Ich hatte diesen Moment schon so oft in Gedanken durchgespielt, mir Lehrerin Florences Worte in Erinnerung gerufen, ihren Befehl, alleine zu gehen. Ich hatte mir alles Mögliche vorgestellt, was ich hätte tun können, hatte mir vorgestellt, wie ich Pip und Ruby geweckt oder mich irgendwo hinter der Mauer versteckt hätte. Ich hatte mir vorgestellt, wie ich am nächsten Tag zurückgekommen wäre, als sie sich auf dem Rasen versammelten, und ihnen die Wahrheit über die Absolventinnen und die Pläne des Königs zugebrüllt hätte.

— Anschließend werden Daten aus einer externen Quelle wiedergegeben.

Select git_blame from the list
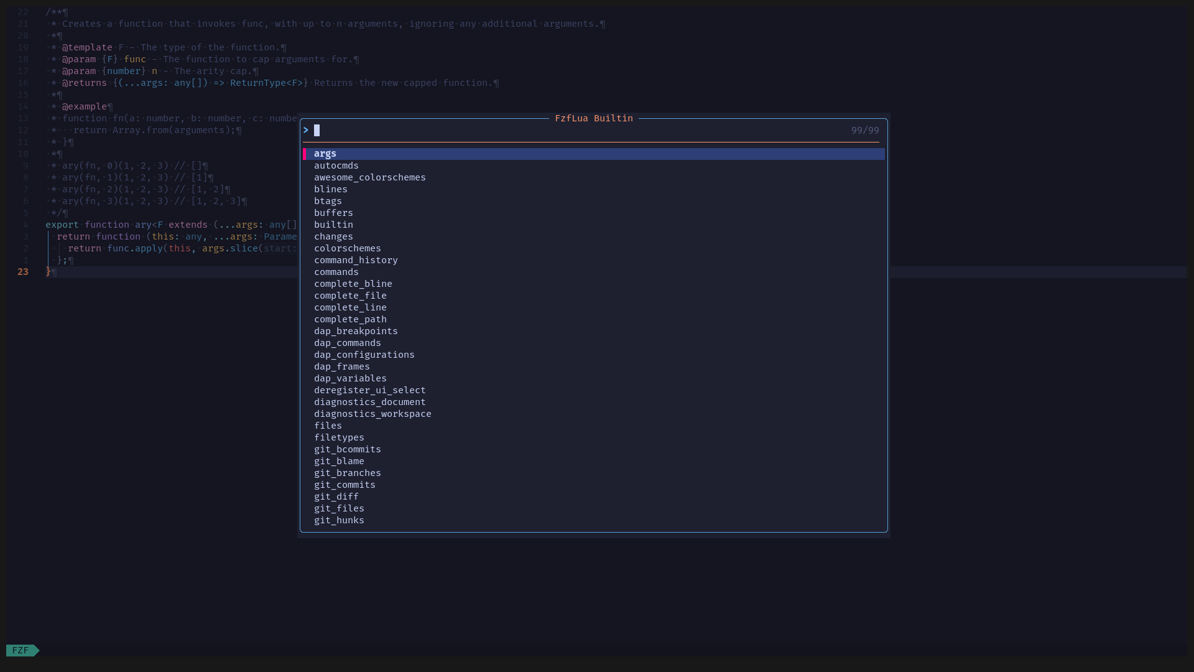Screen dimensions: 1194x672 point(339,461)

Lehrerin Florence ging zur gegenüberliegenden Ecke, wo ein einzelner Stuhl an der Wand stand. Sie schob ihn zur Seite. »Das habe ich erst entdeckt, nachdem die Mädchen über die Brücke gegangen waren. Ich kam zurück, um das Zimmer auszuräumen.«

Ich kniete mich hinter den Stuhl neben sie, meine Finger fuhren über die eingeritzten Buchstaben. EVE + PIP + RUBY WAREN HIER, stand da.

Ich hatte es völlig vergessen. Pip war eines Morgens nach dem Frühstück ins Zimmer gekommen und war wegen Violet aufgeregt gewesen, einem anderen Mädchen aus unserem Jahrgang, das auf die Wand ihres Schranks geschrieben hatte, hinter den Kleidern, wo es niemand sehen würde. Sie hatte unser Bett vor die Tür geschoben, dann setzten wir uns hin und ritzten mit einem gestohlenen Messer unsere Namen in die Wand. Jetzt starrte ich mit tränenfeuchten Augen darauf und erinnerte mich, wie zufrieden sie an diesem Tag gelächelt hatte, als unser kleines Meisterwerk vollendet war.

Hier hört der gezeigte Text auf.